I have been reading the obituaries daily since I was 10-years-old. It was a habit I picked up living with my Grandmother for six months. She would receive the Chicago Tribune in the morning and Chicago Today in the afternoon; so I had lots of interesting reading material. I especially liked reading the obit's, I was always keen what people did with their lives. One man's clever idea of allowing carts in the store was the birth of the modern supermarket. Another guy invented the cellophane wrapper, which encloses cigarette packages to keep them fresh. A homemaker was praised for making the best kolachkys in the neighborhood. Of the countless obit's I've read, I have only kept the one about the kolachky lady, because it was a path to greatness I could long admire and hopefully achieve.
I'm a rather lucky person to meet interesting people as I go about my life. One gentleman I know has long been researching the origins of pecan pie for many years. A year ago, the earliest found published referenced was 1915, though I learned recently he has detected an earlier reference from 1898. I love talking to him and learning how he goes about his research and his driving tours of the south to learn regional variances. He recently gave me his personal favorite recipe for Pecan Pie, which is brown sugar-only, no corn syrup, and a whisper of rum to highlight the flavors.
I had no real intentions of making any Pecan Pies until sometime this fall. When there are so many fresh fruits available, why bother with nut pies until at least harvest time. However, I offered to bring pies to an event and it was suggested I inquire with the co-host what they may like. I learned they preferred pecan pie because their deceased Mother used to make a Pecan Pie, which the town still talks about today. Of course, I immediately thought of my favorite kolachky lady obituary. I also understood I was treading on powerful emotional and food sensory memories, which may not be the best territory for the hapless stranger.
This weekend I was visiting friends, one who prides himself in pecan pie sensitivity. I made two variations of pecan pie, where the only difference was 1/4 cup of brown sugar. I took half-pieces to people for side-by-side comparisons. Most favored the less sweet version and a few the sweeter version, which is known to be favored by Southerners. The person who especially prides himself in pecan pie knowledge thought the sweeter version had a pronounced molasses taste, which he did not find present in the less sweet pie. He suggested making the next Pecan Pie with only 1/4 cup increase over the less sweet version to tweak this pie to perfection in his opinion. All this was valuable feedback, which could not be achieved if I made one variant alone.

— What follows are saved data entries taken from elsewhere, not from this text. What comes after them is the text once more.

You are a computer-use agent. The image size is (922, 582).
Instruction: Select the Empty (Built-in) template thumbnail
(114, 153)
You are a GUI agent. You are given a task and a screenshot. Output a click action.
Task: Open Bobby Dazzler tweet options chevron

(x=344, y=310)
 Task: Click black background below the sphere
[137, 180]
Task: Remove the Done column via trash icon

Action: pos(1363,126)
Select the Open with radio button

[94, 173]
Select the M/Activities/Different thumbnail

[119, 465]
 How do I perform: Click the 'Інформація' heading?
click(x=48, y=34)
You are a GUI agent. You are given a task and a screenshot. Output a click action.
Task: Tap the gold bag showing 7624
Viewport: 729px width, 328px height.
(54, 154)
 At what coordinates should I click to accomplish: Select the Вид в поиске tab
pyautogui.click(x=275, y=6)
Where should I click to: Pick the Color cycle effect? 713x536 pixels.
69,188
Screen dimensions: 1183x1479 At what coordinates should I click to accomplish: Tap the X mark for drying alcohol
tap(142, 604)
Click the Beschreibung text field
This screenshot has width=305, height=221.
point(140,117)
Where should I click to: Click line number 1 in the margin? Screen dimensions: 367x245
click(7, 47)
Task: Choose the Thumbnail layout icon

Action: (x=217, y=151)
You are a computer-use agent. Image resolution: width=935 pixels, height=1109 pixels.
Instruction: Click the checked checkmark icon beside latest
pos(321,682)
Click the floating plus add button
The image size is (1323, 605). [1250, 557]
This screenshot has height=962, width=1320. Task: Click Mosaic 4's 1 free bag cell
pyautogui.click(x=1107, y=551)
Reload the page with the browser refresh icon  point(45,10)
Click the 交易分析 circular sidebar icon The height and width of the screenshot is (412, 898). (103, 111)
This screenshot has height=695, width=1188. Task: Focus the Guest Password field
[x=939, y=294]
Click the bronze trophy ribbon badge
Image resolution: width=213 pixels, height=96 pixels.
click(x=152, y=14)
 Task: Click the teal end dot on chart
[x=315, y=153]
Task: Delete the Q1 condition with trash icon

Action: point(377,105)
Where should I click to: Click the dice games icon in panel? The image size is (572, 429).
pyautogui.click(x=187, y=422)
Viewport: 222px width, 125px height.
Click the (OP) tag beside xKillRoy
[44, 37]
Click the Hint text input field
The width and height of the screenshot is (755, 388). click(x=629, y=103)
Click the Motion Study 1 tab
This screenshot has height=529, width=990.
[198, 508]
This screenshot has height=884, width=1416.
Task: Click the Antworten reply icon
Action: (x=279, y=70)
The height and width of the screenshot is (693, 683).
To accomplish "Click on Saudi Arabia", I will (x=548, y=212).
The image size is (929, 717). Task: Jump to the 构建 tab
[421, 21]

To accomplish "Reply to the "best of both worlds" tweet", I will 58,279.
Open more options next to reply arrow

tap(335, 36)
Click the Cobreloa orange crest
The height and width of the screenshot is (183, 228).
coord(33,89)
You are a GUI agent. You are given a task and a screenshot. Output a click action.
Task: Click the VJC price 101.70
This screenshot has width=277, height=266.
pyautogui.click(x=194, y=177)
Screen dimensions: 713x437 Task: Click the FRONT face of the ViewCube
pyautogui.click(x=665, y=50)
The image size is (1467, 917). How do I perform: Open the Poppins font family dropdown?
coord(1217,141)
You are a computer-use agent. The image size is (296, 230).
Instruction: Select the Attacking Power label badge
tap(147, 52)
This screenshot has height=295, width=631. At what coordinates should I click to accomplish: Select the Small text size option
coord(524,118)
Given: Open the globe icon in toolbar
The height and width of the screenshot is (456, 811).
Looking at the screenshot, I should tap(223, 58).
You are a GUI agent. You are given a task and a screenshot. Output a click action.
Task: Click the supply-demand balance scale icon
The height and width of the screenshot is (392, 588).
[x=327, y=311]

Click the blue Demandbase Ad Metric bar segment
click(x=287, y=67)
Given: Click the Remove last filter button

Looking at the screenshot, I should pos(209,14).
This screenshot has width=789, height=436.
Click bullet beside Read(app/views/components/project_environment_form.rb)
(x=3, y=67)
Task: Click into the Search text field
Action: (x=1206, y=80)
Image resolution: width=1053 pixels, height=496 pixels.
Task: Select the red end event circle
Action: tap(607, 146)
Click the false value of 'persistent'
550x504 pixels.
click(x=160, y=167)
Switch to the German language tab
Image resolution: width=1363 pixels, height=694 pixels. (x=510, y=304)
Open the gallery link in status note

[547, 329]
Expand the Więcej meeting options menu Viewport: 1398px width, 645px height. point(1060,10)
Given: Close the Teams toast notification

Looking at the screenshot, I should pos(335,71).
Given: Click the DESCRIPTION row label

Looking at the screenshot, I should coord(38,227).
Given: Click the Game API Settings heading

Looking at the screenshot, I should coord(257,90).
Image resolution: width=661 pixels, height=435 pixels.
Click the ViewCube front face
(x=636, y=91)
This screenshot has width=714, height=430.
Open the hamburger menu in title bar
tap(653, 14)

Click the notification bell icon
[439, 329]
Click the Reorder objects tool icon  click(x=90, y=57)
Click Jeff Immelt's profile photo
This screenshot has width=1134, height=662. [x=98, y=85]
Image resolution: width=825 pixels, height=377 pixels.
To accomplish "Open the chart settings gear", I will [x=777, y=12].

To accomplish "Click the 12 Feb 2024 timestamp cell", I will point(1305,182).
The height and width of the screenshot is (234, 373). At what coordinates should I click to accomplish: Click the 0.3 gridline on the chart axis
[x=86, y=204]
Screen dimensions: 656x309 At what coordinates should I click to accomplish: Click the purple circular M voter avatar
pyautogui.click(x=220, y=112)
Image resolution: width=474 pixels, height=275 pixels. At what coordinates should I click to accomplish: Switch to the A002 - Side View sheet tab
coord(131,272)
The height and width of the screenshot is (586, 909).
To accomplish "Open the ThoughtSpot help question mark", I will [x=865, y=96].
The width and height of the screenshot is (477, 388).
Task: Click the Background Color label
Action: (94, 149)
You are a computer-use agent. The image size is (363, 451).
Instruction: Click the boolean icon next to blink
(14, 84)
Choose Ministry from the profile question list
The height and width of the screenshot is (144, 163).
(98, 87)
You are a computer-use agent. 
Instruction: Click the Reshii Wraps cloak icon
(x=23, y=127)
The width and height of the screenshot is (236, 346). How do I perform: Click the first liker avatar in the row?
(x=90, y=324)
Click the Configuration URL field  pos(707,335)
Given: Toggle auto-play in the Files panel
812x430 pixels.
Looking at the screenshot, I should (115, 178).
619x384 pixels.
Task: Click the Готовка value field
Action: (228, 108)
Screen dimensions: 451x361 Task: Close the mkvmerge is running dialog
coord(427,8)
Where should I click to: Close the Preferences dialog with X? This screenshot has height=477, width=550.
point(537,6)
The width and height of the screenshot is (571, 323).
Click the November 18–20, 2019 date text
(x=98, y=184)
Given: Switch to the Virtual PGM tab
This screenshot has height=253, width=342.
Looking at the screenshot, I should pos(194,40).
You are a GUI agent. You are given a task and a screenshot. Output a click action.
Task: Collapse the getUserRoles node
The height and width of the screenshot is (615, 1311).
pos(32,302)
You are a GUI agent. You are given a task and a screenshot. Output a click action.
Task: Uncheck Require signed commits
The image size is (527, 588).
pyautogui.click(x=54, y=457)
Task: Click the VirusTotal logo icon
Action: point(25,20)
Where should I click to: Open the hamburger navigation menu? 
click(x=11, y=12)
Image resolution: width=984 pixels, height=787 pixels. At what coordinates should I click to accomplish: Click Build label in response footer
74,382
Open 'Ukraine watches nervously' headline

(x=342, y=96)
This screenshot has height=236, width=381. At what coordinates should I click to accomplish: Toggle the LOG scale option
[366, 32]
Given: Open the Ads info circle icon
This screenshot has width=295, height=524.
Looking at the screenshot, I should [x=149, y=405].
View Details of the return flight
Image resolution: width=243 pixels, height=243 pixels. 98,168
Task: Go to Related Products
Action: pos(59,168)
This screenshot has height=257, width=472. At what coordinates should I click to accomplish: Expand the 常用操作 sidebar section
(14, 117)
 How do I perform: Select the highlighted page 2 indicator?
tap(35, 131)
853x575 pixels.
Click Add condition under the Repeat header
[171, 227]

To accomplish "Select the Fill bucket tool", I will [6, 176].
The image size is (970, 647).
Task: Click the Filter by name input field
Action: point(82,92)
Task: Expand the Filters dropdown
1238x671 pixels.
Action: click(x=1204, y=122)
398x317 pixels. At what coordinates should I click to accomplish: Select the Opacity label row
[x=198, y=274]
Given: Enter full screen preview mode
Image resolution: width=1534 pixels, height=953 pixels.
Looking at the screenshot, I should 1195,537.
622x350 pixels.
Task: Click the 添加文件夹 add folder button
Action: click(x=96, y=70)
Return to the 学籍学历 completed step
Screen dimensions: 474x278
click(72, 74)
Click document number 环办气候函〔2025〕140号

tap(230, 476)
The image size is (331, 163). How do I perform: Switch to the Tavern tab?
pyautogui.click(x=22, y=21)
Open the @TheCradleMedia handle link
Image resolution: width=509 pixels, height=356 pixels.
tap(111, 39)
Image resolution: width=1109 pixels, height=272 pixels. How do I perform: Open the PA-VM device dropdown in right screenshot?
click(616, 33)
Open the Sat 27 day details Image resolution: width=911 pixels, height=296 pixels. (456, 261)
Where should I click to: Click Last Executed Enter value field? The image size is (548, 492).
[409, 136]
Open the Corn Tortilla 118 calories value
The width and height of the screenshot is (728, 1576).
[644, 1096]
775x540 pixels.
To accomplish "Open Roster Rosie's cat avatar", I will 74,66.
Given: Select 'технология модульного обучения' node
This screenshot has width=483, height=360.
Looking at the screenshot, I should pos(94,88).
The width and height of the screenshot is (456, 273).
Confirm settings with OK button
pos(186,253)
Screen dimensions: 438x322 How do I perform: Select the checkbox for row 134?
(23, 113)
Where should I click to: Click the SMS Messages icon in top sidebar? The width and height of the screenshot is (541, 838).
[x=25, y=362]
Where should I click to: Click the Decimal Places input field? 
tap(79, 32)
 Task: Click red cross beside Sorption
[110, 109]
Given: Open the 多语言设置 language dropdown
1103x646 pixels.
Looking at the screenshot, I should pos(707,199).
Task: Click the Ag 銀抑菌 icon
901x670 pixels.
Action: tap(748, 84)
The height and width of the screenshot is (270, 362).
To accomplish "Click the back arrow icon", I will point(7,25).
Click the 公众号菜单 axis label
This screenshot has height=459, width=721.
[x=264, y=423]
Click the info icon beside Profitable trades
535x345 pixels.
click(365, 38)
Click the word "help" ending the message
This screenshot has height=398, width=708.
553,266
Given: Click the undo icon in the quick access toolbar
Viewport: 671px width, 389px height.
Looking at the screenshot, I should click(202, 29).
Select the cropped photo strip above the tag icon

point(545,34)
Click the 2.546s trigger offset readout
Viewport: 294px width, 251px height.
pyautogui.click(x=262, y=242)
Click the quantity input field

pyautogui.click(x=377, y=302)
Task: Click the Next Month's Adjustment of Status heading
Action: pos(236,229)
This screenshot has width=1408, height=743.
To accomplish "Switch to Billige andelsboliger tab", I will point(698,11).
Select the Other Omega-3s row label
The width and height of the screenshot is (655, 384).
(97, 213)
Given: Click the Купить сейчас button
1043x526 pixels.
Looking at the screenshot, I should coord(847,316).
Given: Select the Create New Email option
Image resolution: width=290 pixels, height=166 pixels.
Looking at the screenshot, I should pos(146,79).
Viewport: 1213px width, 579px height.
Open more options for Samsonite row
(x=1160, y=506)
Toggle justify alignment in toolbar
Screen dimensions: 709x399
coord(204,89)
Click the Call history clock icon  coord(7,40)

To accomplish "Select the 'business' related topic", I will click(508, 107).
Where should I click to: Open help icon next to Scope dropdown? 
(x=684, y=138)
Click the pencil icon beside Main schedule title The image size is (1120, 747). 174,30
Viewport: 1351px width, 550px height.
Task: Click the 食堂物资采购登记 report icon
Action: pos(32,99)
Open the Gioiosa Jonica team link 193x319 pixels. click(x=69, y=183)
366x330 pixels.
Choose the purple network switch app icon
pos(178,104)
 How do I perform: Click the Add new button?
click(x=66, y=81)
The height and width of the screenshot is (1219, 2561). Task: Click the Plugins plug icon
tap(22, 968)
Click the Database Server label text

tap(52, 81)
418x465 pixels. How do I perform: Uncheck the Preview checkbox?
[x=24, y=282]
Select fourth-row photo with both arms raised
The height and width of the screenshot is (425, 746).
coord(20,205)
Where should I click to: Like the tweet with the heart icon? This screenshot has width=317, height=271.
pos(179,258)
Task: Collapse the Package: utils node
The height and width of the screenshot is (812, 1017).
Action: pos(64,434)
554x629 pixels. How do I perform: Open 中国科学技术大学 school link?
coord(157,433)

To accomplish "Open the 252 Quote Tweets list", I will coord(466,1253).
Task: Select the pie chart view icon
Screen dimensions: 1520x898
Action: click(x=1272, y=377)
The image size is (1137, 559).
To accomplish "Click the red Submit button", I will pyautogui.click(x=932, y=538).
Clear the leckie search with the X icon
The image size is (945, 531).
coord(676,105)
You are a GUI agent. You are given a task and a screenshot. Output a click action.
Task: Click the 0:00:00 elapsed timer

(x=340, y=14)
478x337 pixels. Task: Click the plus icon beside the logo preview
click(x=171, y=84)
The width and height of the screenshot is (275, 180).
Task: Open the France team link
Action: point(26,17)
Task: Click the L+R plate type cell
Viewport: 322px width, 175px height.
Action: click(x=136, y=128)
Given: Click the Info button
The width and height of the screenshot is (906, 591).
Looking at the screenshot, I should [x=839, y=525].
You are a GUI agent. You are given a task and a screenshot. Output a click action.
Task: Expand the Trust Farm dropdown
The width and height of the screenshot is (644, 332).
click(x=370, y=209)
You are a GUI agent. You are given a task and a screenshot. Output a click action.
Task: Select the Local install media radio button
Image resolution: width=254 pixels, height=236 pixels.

As for the kin of the deceased Pecan Pie maker, well, "It's not like my Mother's," which is no surprise. I then asked one question too many as to how it differed. "My Mother made it with love and affection." Love. Affection. The intangible qualities, which the kin of the Pecan Pie maker and my ghost friend the Kolachky lady, share with their loved ones. Memories are so ethereal.
Certainly, I would love my obituary to highlight my cooking skills, as they are demonstrative of my love and affection for my family and friends. It's a tight circle, though strangers may never fully understand my value outside of my sphere of influence. However, I comfort myself believing if it is good enough for the Pecan Pie maker and the Kolachky Lady, then it is good enough for me.